It wasn’t that long ago that we weren’t even sure there would be a 2020 Major League Baseball season. Or after several positive COVID-19 tests, that the season would finish. But here we are about to begin the biggest postseason baseball has ever had as the MLB Playoffs begin on Tuesday.
We have more teams, more games, and more excitement for October baseball than ever before. And with legalized gambling sweeping the nation, this postseason will also see more action than ever before.
We have a full eight series in the Wild Card round just waiting to be wagered.
MLB Wild Card Series Odds
- Tampa Bay Rays (-210) vs. Toronto Blue Jays (+170)

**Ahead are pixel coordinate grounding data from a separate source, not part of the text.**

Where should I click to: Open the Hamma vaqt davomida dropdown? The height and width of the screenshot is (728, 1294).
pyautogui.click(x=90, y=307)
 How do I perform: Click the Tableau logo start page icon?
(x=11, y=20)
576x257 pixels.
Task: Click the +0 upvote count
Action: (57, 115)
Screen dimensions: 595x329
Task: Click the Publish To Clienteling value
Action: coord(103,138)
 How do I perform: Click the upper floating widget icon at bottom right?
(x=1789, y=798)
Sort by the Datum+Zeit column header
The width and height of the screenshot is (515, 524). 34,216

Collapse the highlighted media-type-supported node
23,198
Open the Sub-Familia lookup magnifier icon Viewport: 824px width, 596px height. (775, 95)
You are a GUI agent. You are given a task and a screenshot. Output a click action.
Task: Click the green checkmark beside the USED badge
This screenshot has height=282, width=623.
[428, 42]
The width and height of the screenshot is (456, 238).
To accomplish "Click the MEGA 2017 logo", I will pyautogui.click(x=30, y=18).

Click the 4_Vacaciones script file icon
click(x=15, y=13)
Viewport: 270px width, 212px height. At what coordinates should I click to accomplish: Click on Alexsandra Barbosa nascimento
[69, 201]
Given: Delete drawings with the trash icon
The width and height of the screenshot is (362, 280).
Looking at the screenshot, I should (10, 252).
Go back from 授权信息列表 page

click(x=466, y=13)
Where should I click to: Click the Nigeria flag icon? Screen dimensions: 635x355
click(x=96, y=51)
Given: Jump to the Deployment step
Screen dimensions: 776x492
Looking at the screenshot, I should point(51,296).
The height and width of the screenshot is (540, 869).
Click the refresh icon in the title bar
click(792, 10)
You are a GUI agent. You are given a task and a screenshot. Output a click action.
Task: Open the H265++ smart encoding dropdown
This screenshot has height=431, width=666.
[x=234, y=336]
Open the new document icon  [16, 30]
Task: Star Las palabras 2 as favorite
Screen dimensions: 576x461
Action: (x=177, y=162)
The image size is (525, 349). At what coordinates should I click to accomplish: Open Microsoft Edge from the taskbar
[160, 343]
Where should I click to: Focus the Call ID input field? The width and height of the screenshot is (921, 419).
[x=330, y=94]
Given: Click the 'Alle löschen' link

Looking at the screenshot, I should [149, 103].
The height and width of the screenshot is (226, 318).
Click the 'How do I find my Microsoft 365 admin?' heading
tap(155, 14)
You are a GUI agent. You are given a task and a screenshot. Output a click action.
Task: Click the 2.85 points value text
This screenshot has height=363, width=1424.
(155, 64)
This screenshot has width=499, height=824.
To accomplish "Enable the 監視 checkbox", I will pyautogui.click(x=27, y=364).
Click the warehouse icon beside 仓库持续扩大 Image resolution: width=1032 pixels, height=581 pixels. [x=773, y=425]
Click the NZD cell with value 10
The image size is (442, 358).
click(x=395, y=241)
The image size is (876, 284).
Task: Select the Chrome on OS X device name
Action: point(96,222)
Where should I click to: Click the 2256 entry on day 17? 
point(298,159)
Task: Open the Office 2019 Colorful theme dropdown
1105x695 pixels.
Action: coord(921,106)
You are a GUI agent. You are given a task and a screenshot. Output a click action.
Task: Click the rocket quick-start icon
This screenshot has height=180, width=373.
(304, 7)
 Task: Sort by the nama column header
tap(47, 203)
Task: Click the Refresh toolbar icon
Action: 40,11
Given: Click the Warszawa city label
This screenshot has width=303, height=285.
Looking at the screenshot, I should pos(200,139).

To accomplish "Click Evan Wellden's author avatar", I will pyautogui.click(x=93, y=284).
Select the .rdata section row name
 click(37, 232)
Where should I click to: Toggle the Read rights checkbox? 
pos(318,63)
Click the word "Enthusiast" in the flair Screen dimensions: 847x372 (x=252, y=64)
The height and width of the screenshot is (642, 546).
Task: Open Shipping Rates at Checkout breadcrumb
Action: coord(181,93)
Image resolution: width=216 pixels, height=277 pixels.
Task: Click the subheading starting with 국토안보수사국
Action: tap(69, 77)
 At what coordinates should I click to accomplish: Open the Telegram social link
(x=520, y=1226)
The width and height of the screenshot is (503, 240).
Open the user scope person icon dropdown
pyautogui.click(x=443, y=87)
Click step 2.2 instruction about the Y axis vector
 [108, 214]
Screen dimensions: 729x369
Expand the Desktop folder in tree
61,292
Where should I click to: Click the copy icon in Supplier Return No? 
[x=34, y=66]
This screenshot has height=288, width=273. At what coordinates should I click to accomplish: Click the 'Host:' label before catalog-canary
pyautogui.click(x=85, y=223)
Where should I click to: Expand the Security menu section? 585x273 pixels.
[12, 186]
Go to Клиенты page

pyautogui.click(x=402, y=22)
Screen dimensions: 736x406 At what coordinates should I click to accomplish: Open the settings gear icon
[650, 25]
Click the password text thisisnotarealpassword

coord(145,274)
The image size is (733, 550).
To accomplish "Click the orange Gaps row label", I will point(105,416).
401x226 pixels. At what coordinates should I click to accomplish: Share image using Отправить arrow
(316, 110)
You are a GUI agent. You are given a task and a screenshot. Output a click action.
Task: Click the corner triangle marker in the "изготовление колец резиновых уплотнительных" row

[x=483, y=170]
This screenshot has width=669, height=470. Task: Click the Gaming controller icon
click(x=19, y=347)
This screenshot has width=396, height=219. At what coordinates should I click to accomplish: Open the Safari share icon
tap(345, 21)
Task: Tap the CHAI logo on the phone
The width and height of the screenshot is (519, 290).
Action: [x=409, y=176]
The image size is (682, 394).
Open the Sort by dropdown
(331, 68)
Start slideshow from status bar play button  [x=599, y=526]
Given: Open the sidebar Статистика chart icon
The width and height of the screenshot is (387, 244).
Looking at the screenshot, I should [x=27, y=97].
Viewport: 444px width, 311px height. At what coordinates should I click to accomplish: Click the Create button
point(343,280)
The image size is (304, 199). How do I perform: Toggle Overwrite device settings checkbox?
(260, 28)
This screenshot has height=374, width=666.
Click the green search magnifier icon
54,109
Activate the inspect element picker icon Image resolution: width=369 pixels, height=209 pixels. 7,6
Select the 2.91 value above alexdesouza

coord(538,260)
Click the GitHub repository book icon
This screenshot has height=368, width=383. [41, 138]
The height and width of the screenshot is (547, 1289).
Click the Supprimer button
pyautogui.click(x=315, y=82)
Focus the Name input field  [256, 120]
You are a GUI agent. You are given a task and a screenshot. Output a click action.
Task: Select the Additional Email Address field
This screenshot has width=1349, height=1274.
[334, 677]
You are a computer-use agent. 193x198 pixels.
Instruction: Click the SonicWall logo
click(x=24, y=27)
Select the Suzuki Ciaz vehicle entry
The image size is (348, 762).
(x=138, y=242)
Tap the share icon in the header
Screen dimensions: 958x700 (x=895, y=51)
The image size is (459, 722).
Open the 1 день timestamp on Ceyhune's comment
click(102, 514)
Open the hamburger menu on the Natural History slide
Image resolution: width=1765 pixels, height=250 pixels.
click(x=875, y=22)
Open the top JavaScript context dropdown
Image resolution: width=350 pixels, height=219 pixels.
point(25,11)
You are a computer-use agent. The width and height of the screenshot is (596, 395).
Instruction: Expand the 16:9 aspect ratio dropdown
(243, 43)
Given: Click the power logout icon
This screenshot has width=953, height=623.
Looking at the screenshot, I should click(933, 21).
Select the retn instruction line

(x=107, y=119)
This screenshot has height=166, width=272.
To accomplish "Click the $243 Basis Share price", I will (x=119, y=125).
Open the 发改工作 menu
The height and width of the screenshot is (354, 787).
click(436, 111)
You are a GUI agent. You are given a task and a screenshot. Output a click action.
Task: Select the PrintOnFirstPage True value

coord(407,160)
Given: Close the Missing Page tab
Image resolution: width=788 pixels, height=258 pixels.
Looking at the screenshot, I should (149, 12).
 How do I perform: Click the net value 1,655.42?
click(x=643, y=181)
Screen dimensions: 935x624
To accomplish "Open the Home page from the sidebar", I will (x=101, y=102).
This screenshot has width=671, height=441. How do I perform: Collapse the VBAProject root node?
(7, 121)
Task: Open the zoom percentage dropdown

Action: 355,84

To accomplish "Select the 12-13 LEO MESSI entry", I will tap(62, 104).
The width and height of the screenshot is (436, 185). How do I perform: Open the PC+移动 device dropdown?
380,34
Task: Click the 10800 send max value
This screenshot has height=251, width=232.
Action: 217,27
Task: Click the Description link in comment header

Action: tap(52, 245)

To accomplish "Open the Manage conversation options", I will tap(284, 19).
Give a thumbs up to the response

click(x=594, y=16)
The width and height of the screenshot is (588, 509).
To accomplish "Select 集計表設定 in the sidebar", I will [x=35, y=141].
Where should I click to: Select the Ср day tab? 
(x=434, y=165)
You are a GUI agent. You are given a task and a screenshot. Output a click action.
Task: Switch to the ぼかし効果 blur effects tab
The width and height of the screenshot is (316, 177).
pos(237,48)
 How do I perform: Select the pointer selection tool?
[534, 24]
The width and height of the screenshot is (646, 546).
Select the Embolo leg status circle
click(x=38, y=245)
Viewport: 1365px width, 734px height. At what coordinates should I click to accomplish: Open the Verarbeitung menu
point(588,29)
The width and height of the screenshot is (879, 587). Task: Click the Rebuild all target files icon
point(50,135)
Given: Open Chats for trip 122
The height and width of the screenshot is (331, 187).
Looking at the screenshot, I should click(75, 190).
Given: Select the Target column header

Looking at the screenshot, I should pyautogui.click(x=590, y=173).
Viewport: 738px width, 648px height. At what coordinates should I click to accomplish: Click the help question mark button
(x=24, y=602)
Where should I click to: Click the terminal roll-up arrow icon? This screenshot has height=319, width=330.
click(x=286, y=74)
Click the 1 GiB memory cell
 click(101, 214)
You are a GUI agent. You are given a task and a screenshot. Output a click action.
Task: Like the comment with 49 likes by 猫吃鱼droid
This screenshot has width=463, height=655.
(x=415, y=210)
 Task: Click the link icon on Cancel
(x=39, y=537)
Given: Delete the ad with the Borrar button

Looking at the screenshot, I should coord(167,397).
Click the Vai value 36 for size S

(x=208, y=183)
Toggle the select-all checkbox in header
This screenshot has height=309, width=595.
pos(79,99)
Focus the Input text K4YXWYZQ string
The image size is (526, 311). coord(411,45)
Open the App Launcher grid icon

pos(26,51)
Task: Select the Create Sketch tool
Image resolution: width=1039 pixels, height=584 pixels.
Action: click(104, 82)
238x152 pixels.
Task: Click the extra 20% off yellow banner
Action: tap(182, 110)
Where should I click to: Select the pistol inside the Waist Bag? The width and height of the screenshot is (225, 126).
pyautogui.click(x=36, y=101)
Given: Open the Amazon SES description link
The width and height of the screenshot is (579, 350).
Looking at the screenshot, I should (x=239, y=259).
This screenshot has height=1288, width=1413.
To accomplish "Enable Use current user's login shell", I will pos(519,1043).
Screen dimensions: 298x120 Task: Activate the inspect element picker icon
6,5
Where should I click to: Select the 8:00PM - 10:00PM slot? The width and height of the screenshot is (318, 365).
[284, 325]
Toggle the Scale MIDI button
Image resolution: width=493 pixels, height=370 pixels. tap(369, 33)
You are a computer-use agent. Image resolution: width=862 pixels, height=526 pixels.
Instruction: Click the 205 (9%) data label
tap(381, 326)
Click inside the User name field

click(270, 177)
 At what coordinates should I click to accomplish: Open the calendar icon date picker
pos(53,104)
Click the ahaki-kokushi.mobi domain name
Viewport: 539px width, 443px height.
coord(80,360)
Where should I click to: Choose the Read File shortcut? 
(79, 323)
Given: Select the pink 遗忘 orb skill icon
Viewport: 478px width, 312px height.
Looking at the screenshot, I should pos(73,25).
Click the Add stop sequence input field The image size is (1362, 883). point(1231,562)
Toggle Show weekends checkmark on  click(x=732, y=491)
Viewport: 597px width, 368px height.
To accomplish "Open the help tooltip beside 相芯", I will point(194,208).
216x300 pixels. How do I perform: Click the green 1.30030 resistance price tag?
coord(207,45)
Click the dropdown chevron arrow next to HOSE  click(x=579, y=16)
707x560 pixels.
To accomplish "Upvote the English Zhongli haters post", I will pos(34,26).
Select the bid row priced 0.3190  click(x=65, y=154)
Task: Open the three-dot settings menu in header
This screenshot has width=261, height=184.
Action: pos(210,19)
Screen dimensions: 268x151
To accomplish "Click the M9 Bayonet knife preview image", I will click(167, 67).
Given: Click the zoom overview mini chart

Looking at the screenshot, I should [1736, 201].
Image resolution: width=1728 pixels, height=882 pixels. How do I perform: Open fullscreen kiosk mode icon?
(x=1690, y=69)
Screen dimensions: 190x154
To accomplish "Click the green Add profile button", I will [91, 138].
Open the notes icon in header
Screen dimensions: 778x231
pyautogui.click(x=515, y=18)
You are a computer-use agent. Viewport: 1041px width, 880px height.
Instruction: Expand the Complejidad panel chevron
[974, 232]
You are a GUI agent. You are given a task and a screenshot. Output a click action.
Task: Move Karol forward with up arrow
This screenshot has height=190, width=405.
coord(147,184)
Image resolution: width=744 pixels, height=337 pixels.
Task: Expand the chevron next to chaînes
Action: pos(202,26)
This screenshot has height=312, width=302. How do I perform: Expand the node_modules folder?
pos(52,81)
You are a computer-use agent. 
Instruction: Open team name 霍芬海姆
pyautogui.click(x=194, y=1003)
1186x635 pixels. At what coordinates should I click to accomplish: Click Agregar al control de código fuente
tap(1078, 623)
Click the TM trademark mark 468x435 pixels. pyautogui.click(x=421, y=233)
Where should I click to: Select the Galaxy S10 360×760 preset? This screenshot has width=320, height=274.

- Oakland Athletics (-135) vs. Chicago White Sox (+110)
- Minnesota Twins (-120) vs. Houston Astros (+100)
- New York Yankees (-135) vs. Cleveland Indians (+110)
- Los Angeles Dodgers (-300) vs. Milwaukee Brewers (+240)
- Atlanta Braves (-125) vs. Cincinnati Reds (+105)
- Chicago Cubs (-190) vs. Miami Marlins (+160)
- San Diego Padres (-175) vs. St. Louis Cardinals (+145)
All Wild Card series are best-of-three.
There are some things to take note of as these brief series get underway.
The Yankees are just the fifth seed, and they lost six of their final eight games. But even with that, they are still favorites from the oddsmakers to make it all the way to the ALCS, and they are the third most likely team to win the World Series.
Game 1 features Cy Young favorite Shane Bieber against Gerrit Cole, and it will go a long way to deciding who takes this series.
Because of the expanded playoffs, some teams are playing that perhaps shouldn’t. The Miami Marlins, with a minus-41 run differential and just the 21st-best ERA in baseball (4.86), are one such team.
The last time the Marlins faced the Cubs in the postseason, the world was introduced to Steve Bartman. With no fans at the games, he will definitely not be on hand to give the Marlins an extra out. But even if he were, it’s hard to see it helping keep the Marlins’ perfect postseason record (two appearances, two World Series titles) intact.
Keep an eye on the Braves and Reds. The seventh-seeded Reds have a .212 batting average – the lowest ever for a playoff team, and the second lowest in the history of baseball. But their top three starting pitchers are as good as anyone, and much better and more consistent than No. 2 seed Atlanta’s.
A couple of long balls for Cincinnati, and a couple of dominant performances on the mound, and this could be the upset of the Wild Card round.